Well, I say, excuse me, but who is this “we”? I’m not part of that “we.” You’re not part of that “we.” That “we” is a very specific “they”: It’s elites who believe they live in some atmospheric level beneath which the law and morality evaporate. With respect to Jeffrey Epstein, this elite, so perfectly dubbed “the Epstein class” by Senator Jon Ossoff, included representatives of both political parties: You had Bill Clinton and Larry Summers along with Donald Trump and Howard Lutnick. We don’t know exactly what these men did and did not do, and we need to be careful about such speculation, even with respect to Trump. But at bottom, they and many others consorted with someone they had to know was evil.

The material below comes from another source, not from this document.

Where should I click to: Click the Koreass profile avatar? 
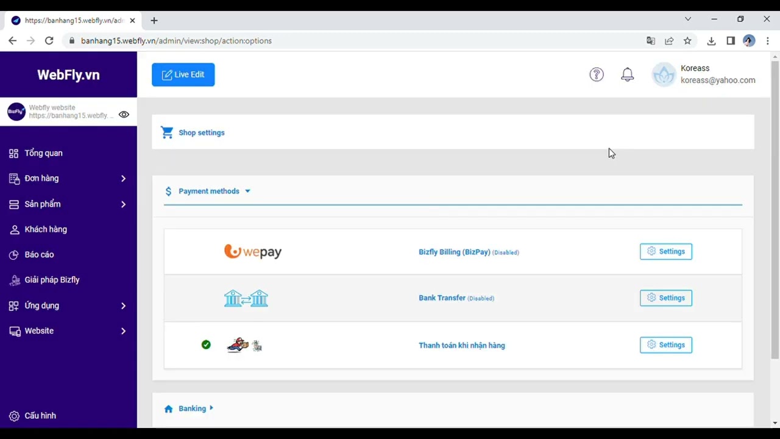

Now, finally, we are in the phase where we’re searching for answers. But again, with that last sentence, the “we” problem arises again. What “we” is searching for answers? That “we” includes me; and, I presume, you; and most of the media; and a sizable majority of the American people; and it includes Ro Khanna and a number of congressional Democrats and one admirable congressional Republican, Thomas Massie.
But by and large, it does not include the people who lead the Republican Party. It does include—credit where it’s due—many rank-and-file conservatives, who kept this issue bubbling on right-wing podcasts and in chat rooms. But it doesn’t include their leaders. In fact, their leaders—following their infallible Dear Leader—are actively blocking the search for answers. So, no—“we” haven’t lost our sense of shame. Trump and Pam Bondi and Kash Patel and James Comer and dozens of other Republicans who have the power to dig for answers have lost theirs.
Trump, obviously, wants the issue to go away so badly that he now may even start a war to distract us from anything Epstein-related. Bondi, the most cowardly and corrupt attorney general in modern history (yes, worse than John Mitchell!), presumably knows the truth and obviously doesn’t want it out. Ditto Patel.
And as for Comer, neither he nor any other Republican member of the House Oversight Committee bothered to show up for former Victoria’s Secret CEO Les Wexner’s closed-door testimony this week. Comer topped that by telling Sean Hannity Thursday night: “What we have seen from the millions of documents that have been released is that Donald Trump is completely exonerated in the whole Epstein saga.” And although nearly all GOP House members voted for that Epstein transparency act, no Republican in either the House or the Senate besides Massie has shown the slightest interest in unearthing the facts.
So that’s the “we” here who have no sense of shame. Not us. It’s just Republicans, who obviously are either terrified that there’s something appalling in those files about their president or know it already.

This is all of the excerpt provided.